Work at CDC and in related publications by other groups have reaffirmed early concerns that some QAC-based products are not effective, but also indicated the promise of additional QAC chemistries that include alcohol-based products. Thorough daily cleaning and disinfection, with special attention to high-touch surfaces such as bedrails and bedside tables, are needed in patient care areas housing patients on contact precautions for C. auris. Terminal cleaning and disinfection should be performed when the patient is moved from the care area permanently. Chemical fogging, vaporized hydrogen peroxide, ozone, chlorine dioxide, and ultraviolet light, ionization, and titanium dioxide/ultraviolet light, might allow thorough disinfection of difficult-to-reach places, though further evaluations of these methods against C. auris are needed.
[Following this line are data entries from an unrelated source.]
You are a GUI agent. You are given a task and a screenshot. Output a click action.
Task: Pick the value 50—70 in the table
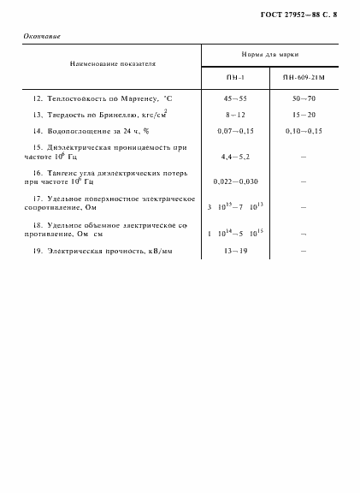(304, 99)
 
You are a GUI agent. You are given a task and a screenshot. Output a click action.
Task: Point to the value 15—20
(304, 114)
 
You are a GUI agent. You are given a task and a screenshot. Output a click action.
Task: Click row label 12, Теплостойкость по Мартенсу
(101, 99)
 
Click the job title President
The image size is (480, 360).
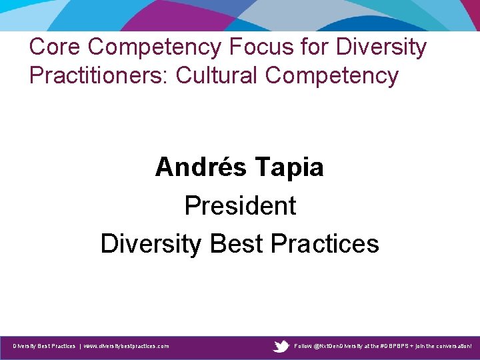click(x=240, y=205)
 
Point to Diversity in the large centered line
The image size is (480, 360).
click(x=151, y=243)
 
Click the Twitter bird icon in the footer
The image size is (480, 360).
click(x=281, y=346)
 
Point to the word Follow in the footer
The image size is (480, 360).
click(x=303, y=346)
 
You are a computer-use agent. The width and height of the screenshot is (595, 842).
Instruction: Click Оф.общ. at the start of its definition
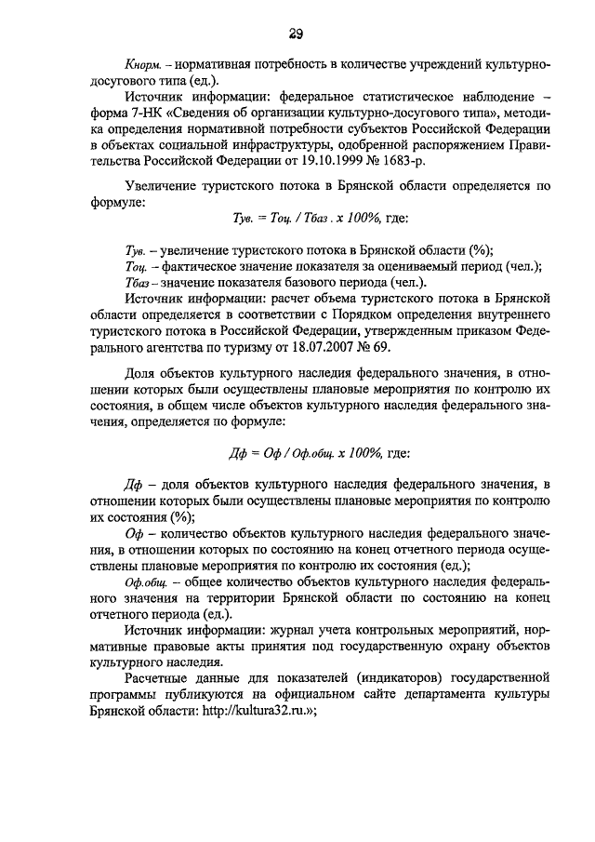click(x=142, y=581)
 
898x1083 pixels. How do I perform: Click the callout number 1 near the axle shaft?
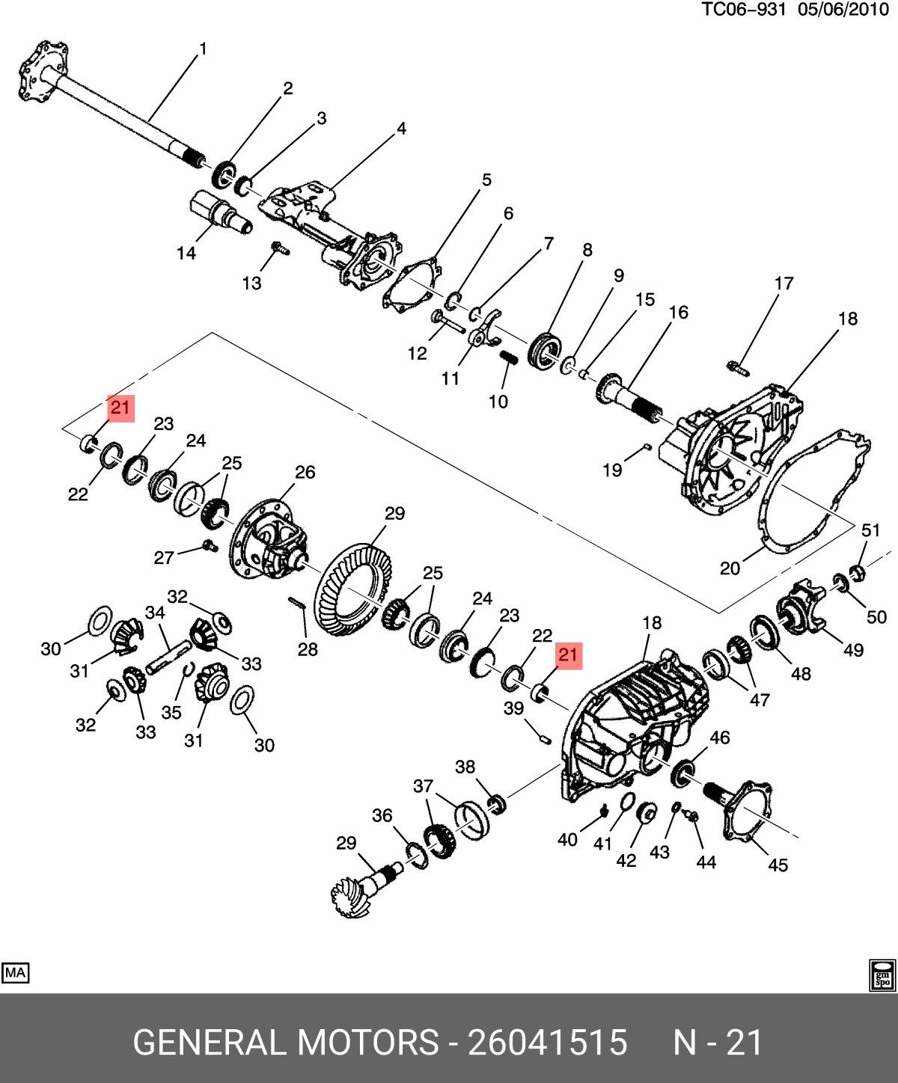[x=203, y=49]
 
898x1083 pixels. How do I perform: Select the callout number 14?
[x=186, y=253]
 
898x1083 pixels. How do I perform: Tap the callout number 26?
[x=305, y=472]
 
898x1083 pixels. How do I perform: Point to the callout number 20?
[x=730, y=568]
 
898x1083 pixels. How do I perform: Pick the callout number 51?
[x=871, y=530]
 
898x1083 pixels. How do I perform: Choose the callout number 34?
[x=155, y=613]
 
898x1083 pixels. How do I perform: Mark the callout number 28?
[x=308, y=649]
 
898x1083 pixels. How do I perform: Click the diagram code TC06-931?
[x=744, y=10]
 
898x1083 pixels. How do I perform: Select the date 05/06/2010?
[x=843, y=10]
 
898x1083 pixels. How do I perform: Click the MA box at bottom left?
[x=16, y=972]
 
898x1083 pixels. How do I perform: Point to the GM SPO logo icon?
[x=883, y=975]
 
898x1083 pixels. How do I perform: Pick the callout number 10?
[x=498, y=402]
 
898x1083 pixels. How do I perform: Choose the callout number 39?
[x=514, y=708]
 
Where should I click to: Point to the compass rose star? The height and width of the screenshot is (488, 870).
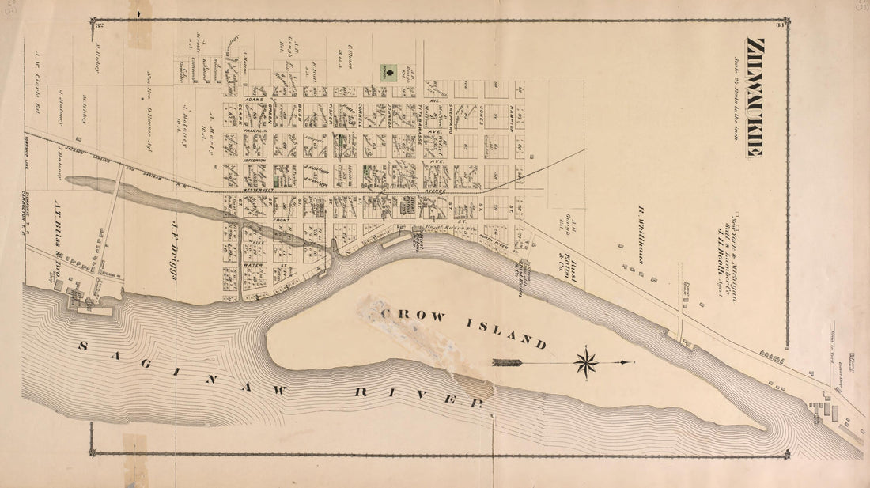[586, 363]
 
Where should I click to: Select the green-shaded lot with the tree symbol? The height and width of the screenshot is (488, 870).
[388, 73]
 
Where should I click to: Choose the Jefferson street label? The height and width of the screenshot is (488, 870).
[255, 160]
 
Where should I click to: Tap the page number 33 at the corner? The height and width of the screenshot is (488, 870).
[779, 27]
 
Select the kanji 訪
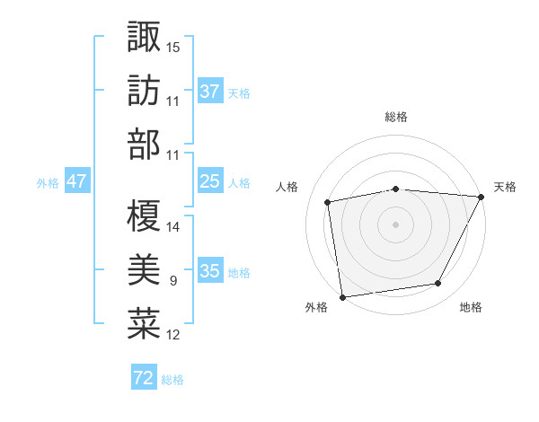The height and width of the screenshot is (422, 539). click(x=144, y=91)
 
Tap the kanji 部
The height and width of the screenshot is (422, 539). click(x=144, y=144)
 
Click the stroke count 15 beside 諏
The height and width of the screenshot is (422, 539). click(x=173, y=46)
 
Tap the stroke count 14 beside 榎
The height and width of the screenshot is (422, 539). click(x=173, y=226)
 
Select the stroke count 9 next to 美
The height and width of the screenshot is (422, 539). click(x=173, y=281)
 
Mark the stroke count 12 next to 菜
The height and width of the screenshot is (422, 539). click(x=173, y=335)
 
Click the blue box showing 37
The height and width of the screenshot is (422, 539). click(x=209, y=92)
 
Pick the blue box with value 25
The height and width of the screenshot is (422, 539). click(x=209, y=181)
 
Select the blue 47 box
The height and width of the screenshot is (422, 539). click(x=76, y=181)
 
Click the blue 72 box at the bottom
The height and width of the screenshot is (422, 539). click(x=144, y=378)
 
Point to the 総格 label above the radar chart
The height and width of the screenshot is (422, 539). click(x=396, y=117)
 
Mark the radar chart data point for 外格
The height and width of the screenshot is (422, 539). click(x=342, y=295)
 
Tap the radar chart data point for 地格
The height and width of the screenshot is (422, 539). click(x=438, y=284)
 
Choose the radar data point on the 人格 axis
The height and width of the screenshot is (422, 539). click(x=328, y=202)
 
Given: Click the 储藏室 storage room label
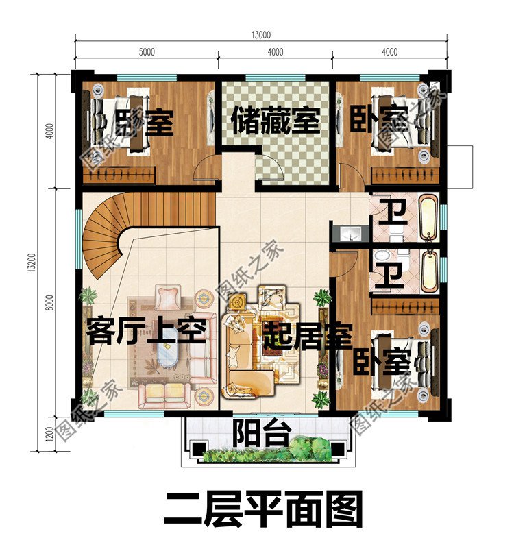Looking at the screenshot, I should (x=275, y=121).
It is important to closely monitor adherence to environmental cleaning protocols, including protocols for cleaning solution preparation, contact times, designation of staff members’ assigned areas and objects to clean, and daily and terminal cleaning techniques. Routine environmental testing for C. auris is not recommended. Cultures are costly and time-intensive, and previous investigations have shown that C. auris will generally be detected in the environment where C. auris cases have been found. Some facilities use machines for detection of adenosine triphosphate (ATP) to audit cleaning (not pathogen-specific testing), and standard environmental cleaning audits, such as direct observation or the use of florescent markings, to determine whether surfaces have been cleaned.
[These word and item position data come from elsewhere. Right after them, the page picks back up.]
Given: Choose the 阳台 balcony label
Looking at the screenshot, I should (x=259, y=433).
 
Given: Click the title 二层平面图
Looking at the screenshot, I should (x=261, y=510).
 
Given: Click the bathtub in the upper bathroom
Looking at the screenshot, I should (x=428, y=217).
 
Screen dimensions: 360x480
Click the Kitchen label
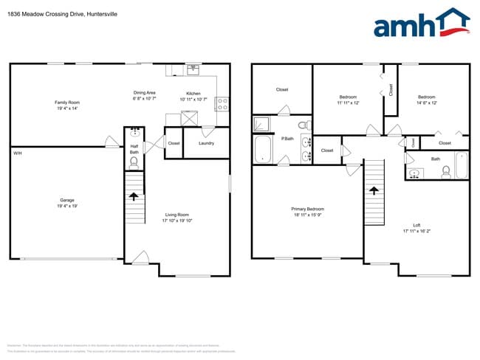(193, 94)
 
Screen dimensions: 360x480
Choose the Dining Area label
(144, 93)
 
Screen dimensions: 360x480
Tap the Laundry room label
(206, 143)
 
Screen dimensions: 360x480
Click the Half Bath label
(134, 149)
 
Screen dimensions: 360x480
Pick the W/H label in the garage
(17, 153)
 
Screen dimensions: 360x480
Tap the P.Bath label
(287, 139)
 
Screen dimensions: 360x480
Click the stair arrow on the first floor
(134, 196)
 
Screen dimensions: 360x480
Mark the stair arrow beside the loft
(374, 190)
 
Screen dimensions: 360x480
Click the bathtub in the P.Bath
(264, 150)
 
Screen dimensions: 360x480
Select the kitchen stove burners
(221, 104)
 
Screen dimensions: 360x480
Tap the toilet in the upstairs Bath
(446, 171)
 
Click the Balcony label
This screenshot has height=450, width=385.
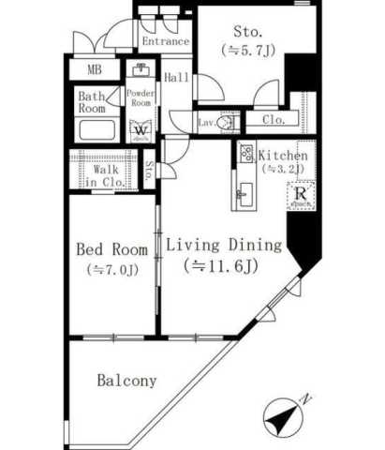(x=126, y=382)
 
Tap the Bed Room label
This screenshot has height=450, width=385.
(x=111, y=250)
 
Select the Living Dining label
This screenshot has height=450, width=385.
(x=225, y=247)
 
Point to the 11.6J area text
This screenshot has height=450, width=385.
(x=224, y=267)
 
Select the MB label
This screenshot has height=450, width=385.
(x=96, y=69)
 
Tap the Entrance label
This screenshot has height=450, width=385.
(x=164, y=42)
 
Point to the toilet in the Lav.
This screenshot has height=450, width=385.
(x=225, y=122)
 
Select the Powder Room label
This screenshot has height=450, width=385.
(x=141, y=98)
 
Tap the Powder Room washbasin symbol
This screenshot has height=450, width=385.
(x=141, y=70)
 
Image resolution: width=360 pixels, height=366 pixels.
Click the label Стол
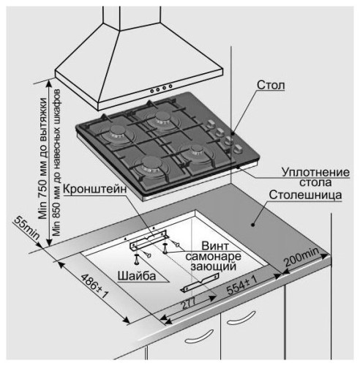271,85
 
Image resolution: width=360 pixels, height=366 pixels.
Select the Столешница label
305,195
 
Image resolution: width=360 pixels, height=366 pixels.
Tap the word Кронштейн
95,189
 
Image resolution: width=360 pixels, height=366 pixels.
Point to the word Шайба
137,276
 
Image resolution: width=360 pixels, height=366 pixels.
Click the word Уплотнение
315,172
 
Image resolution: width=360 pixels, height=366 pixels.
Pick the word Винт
215,246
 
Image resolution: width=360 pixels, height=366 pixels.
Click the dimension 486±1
94,286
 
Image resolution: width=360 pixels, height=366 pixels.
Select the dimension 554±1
242,285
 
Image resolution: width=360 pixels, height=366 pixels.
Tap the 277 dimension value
189,303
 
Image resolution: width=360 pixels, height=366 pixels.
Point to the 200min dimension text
301,257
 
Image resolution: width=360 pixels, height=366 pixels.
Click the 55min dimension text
26,228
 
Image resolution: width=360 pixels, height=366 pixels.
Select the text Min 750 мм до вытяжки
43,158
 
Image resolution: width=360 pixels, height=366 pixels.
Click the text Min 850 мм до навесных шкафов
56,163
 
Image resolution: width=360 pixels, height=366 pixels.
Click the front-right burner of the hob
196,152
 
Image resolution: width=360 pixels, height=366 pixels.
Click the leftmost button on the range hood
152,91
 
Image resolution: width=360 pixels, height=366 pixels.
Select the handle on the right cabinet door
241,318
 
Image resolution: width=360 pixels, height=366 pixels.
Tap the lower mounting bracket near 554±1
200,283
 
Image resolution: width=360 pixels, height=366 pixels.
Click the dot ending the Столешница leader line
253,225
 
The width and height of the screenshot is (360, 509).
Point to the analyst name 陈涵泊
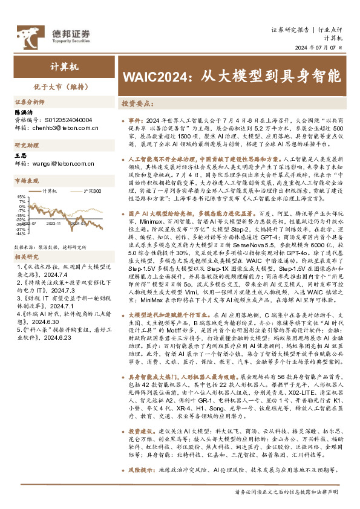click(23, 112)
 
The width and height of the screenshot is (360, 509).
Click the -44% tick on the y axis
click(20, 235)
5. Treatment and Management of Infections and Colonization

It is highly recommended that C. auris infections be managed in consultation with an infectious disease specialist. Echinocandin drugs are recommended as initial therapy for treatment of C. auris infections, as C. auris isolates are often susceptible to echinocandins but are frequently resistant to the other two main antifungal drug classes (azoles and polyenes). Antifungal treatment management of C. auris infection is similar to other Candida species infections. More details on patients’ treatment and management are summarized in the Infectious Diseases Society of America (IDSA), Clinical Practice Guideline for the Management of Candidiasis published in 2016.
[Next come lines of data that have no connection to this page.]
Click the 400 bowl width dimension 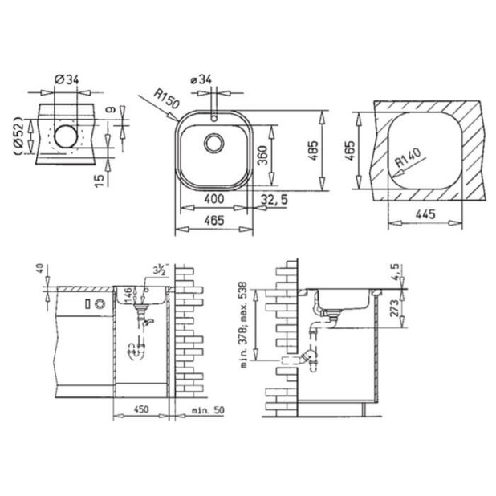[x=213, y=198]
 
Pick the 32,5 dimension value [x=274, y=198]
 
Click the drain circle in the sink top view [x=214, y=144]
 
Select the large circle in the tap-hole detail [x=66, y=136]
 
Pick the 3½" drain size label [x=158, y=271]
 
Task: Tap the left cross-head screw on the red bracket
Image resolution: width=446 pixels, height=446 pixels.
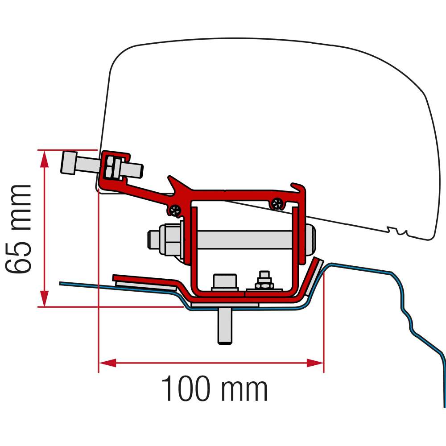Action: (x=175, y=208)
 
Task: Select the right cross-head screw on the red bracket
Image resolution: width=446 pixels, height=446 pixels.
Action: (x=278, y=204)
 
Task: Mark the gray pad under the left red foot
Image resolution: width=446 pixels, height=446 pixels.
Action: (x=145, y=285)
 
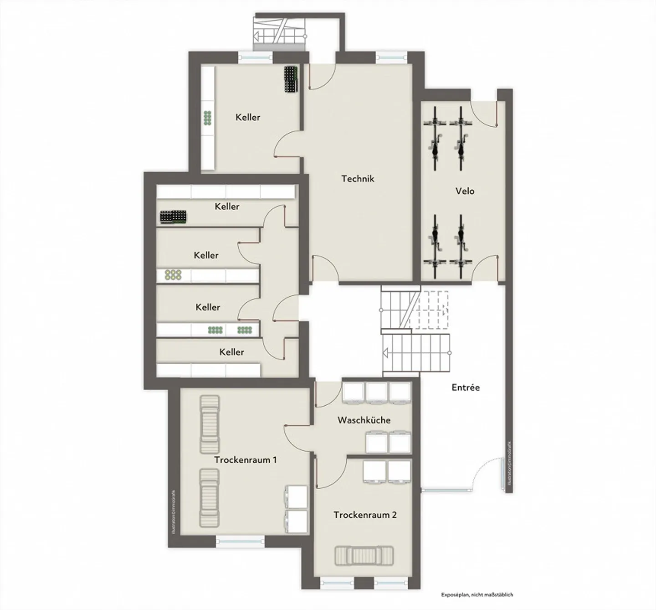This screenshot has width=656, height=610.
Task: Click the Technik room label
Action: tap(358, 179)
No conclusive evidence exists regarding the effectiveness of protocols for the decolonization of patients with C. auris. During an outbreak of C. auris in the United Kingdom, bathing with single-use wipes of 2% chlorhexidine gluconate (twice daily), or aqueous 4% chlorhexidine formulation were used on cases. Patients on ventilator support also received mouth washing of 0.2% chlorhexidine or chlorhexidine 1% dental gel, and oral nystatin when oral oropharyngeal colonization was present. Additionally, chlorhexidine impregnated protective disks were used for all central vascular catheter exit sites to reduce line-associated C. auris BSIs. Despite these efforts, C. auris colonization and transmission continued in the facility.

6. Communication

Communication of a person’s C. auris status is key to ensuring that infection control measures are carried out without disruption. When a patient is found to be infected or colonized with C. auris, appropriate communication and education are provided to HCP, so they understand the infection control protocols necessary. HCP should be made aware of the infection control requirements necessary for caring for a patient colonized or infected with C. auris and given sufficient resources to facilitate adherence. Information on C. auris infection or colonization should be communicated whenever patients are transferred to higher or lower levels of care so that the receiving facility is able to continue all infection control measures.

7. Conclusions

C. auris is an emerging multidrug-resistant pathogen that represents a serious threat to healthcare settings globally. This emerging pathogen presents unique issues related to rapid transmission, detection capacity, and specific environmental disinfection needs. However, many of the infection control procedures for C. auris represent standard and fundamental practices, such as hand hygiene or transmission-based precautions. Diligence in detection and infection control can help facilities prevent and control outbreaks of C. auris.